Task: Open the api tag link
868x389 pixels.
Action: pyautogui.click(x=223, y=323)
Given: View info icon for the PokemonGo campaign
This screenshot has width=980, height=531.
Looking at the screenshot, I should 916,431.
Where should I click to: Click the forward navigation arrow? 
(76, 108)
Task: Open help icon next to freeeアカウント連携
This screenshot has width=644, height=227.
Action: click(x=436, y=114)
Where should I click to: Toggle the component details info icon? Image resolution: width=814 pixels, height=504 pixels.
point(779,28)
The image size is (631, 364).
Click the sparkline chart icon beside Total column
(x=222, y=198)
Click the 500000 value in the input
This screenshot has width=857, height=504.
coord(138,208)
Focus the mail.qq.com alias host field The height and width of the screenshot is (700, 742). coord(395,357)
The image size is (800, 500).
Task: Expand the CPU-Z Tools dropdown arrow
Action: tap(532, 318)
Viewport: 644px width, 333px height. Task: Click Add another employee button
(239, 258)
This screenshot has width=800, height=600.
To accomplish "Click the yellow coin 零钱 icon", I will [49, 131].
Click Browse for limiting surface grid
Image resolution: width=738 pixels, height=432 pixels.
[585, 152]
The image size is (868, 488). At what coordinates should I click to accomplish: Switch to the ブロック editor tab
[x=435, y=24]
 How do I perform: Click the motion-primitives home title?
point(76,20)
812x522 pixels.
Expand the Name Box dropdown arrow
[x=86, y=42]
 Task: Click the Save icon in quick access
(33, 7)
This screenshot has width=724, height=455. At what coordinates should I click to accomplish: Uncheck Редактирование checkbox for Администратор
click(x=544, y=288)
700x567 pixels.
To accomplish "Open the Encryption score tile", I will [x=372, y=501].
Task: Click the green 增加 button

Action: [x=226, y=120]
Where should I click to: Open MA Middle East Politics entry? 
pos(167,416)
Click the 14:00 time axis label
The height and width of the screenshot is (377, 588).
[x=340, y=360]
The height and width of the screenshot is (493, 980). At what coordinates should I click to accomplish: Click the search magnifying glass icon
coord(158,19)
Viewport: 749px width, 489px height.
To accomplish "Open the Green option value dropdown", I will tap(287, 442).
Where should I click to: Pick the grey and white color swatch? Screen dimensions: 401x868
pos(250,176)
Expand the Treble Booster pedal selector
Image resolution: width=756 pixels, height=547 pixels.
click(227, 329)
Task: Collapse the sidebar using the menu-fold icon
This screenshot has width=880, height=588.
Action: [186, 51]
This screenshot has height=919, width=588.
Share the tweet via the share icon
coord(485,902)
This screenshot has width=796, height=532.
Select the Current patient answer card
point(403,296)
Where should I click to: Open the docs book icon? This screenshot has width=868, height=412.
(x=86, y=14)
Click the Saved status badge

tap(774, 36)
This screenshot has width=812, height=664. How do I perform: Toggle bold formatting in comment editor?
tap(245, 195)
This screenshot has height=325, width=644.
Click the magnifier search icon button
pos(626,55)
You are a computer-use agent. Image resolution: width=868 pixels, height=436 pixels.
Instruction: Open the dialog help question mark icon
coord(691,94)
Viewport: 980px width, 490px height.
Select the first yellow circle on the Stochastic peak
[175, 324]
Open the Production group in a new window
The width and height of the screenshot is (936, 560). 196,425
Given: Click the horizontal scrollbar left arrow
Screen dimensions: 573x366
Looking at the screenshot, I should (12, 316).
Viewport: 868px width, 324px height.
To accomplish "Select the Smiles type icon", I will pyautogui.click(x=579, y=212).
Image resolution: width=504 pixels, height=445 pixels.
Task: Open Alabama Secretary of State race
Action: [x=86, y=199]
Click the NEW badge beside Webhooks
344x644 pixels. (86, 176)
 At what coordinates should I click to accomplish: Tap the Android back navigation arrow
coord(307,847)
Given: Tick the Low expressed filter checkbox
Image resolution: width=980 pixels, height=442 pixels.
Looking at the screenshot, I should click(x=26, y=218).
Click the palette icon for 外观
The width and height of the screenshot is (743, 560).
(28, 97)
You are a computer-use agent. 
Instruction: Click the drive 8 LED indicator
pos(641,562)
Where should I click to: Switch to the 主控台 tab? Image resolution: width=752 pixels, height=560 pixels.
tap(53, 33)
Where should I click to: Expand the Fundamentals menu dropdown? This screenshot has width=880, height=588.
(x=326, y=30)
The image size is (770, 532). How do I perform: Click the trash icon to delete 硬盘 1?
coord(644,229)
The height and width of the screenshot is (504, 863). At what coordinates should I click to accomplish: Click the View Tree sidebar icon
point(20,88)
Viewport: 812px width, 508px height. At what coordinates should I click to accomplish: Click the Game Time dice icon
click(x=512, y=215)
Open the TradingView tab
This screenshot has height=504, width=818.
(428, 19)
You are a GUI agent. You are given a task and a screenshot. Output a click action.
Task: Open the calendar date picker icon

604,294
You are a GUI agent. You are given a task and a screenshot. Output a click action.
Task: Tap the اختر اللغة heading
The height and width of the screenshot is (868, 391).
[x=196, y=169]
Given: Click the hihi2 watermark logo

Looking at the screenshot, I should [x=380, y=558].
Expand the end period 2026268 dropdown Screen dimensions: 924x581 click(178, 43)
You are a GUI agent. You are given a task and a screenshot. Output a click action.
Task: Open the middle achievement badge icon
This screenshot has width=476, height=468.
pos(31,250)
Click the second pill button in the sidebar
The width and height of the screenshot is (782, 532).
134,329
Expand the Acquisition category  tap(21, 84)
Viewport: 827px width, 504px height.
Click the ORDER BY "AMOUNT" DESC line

————————

- **WHAT THE EXERCISE ASKS**
From the entries above, give again exactly the lines running from the line with "Expand the end" to the line with "Expand the Acquisition"; include both of those lines.

- **FINISHED EXERCISE**
Expand the end period 2026268 dropdown Screen dimensions: 924x581 click(178, 43)
You are a GUI agent. You are given a task and a screenshot. Output a click action.
Task: Open the middle achievement badge icon
This screenshot has width=476, height=468.
pos(31,250)
Click the second pill button in the sidebar
The width and height of the screenshot is (782, 532).
134,329
Expand the Acquisition category  tap(21, 84)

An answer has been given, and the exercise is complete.